И Леки засыпает, чувствуя, как под боком мерно дышит большой горячий живой ком плоти.
– Да похрен на всё, я продрыхну пару дней, – говорит Хузер и до носа натягивает одеяло.
Следующую неделю он так и блуждает по стадиону – заспанный и лохматый – то кутаясь в своё одеяло, как в плащ, то повязывая его на манер древнеримской тоги.
Леки Хузер напоминает большой шерстяной кокон, колючий и тёплый, из которого сверху виднеется недовольно наморщенный нос, а снизу торчат тощие, чуть кривые ноги с округлыми коленями.
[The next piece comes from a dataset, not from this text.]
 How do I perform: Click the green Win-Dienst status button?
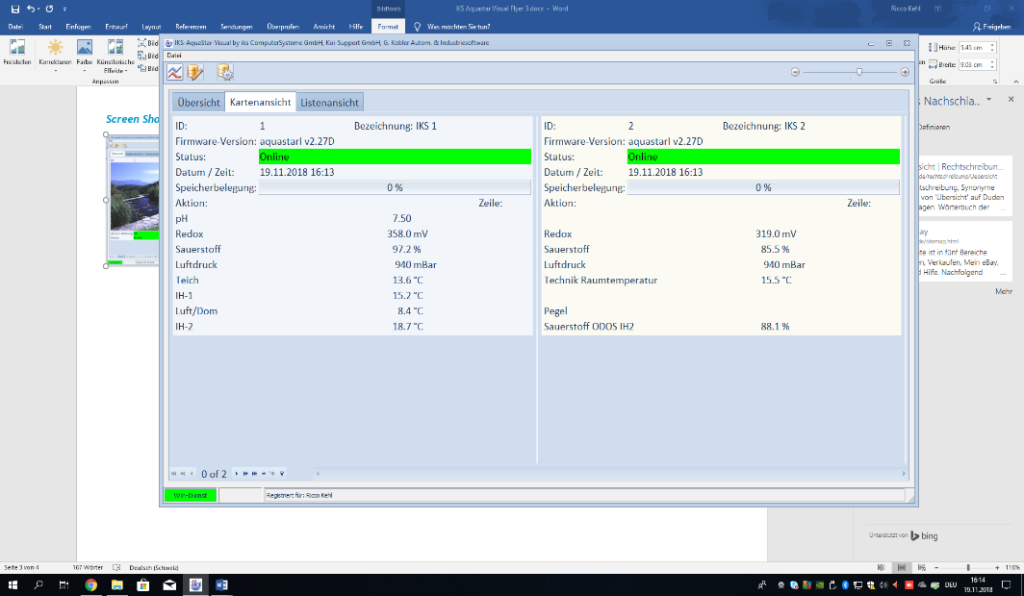point(190,495)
Хузер ни на минуту не расстаётся со своим одеялом, а когда Леки удаётся вытащить его в город, аккуратно складывает то на кровати, долго разглаживая ладонью шершавые заломы, будто гладит.
– Надеюсь, ты с ним не целуешься, – подтрунивает над Хузером Леки.
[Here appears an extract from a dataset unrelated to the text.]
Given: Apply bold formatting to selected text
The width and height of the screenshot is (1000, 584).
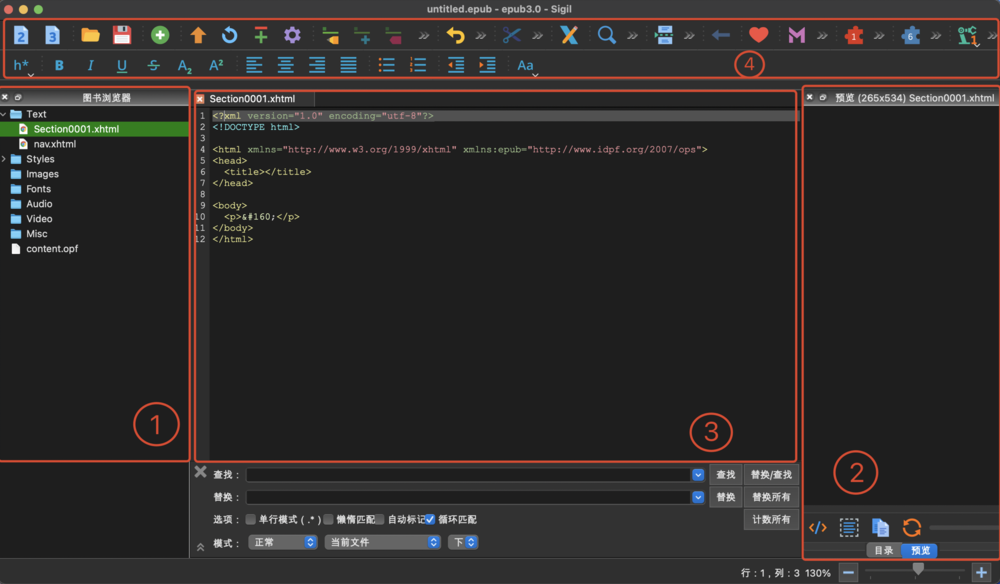Looking at the screenshot, I should point(58,65).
– Когда ещё удастся выспаться с комфортом, – парирует тот. – На Гуадалканале я мечтал об этом.
Однажды Леки возвращается на стадион под утро. Солнце ещё не успело подняться высоко, поэтому лишь облизывает лучами холодные гладкие стены снаружи, а внутри царит сумрак. Леки проходит мимо кровати Хузера – тот лежит, свернувшись калачиком под одеялом, сопит в подушку и чему-то улыбается во сне. Леки замирает и думает, что никогда не видел Хузера таким спокойным и умиротворённым. А затем он, посмеиваясь, аккуратно отгибает край одеяла, задирает грязную майку Хузера и прижимается озябшими ладонями к впалому животу. Хузер подскакивает, матерясь, сонно моргает, пытаясь сфокусировать взгляд, а Леки хохочет от души.
– Придурок, – шипит Хузер.
– Вы оба придурки, – доносится недовольный голос с соседней койки, – дайте спокойно поспать!
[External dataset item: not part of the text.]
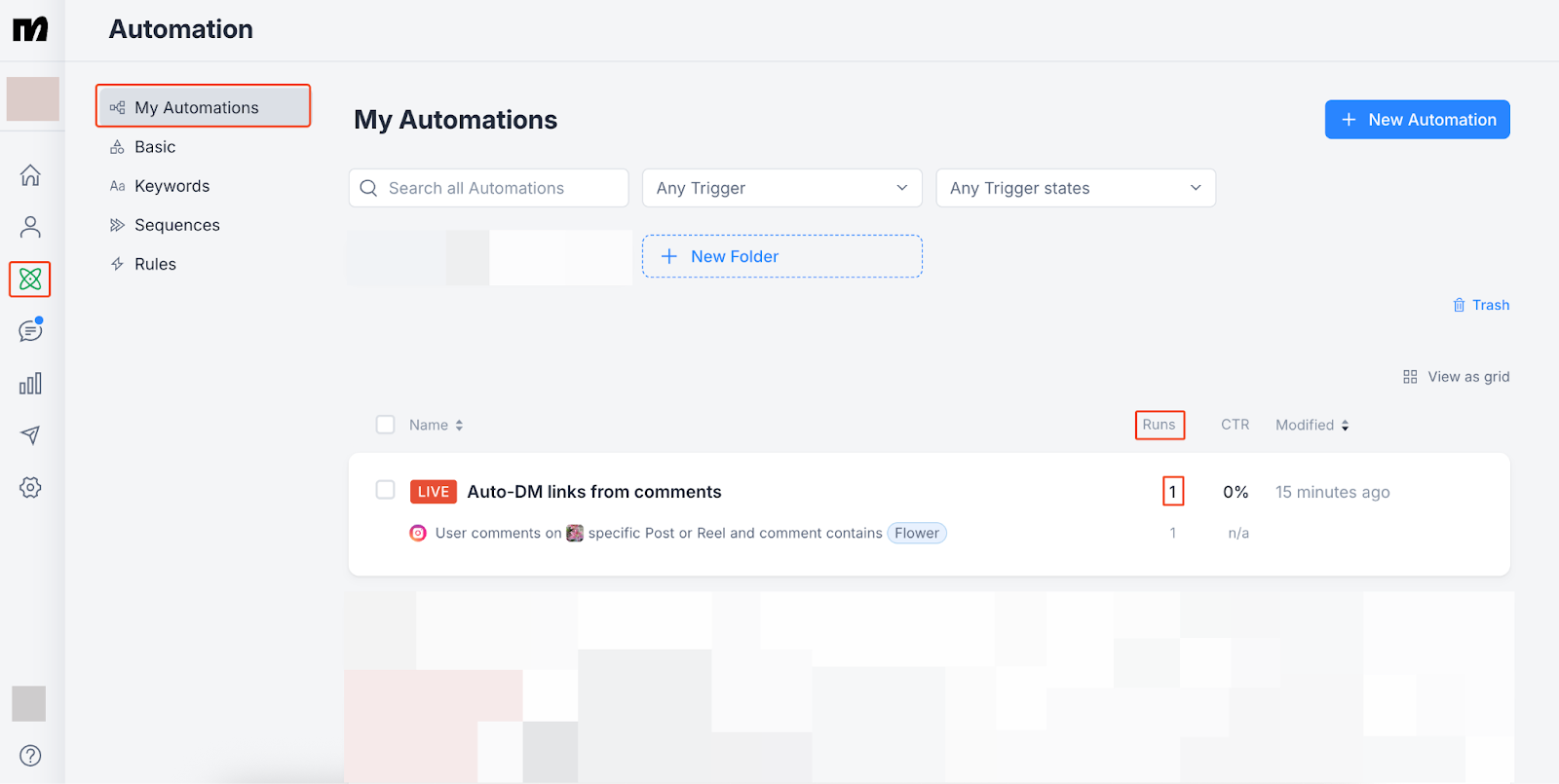Click the New Folder button
The image size is (1559, 784).
(x=781, y=256)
Хузер, продолжая что-то недовольно бурчать, укладывается обратно и прячется под одеяло с головой, правда, наружу при этом вылезает голая пятка. Леки щекочет пальцем ступню, кожа на которой грубая и потрескавшаяся, но Хузер не реагирует, и Леки плетётся к своей кровати. Раздеваясь, он думает о том, что одеяло Хузера выглядит гораздо более уютным, чем его собственное.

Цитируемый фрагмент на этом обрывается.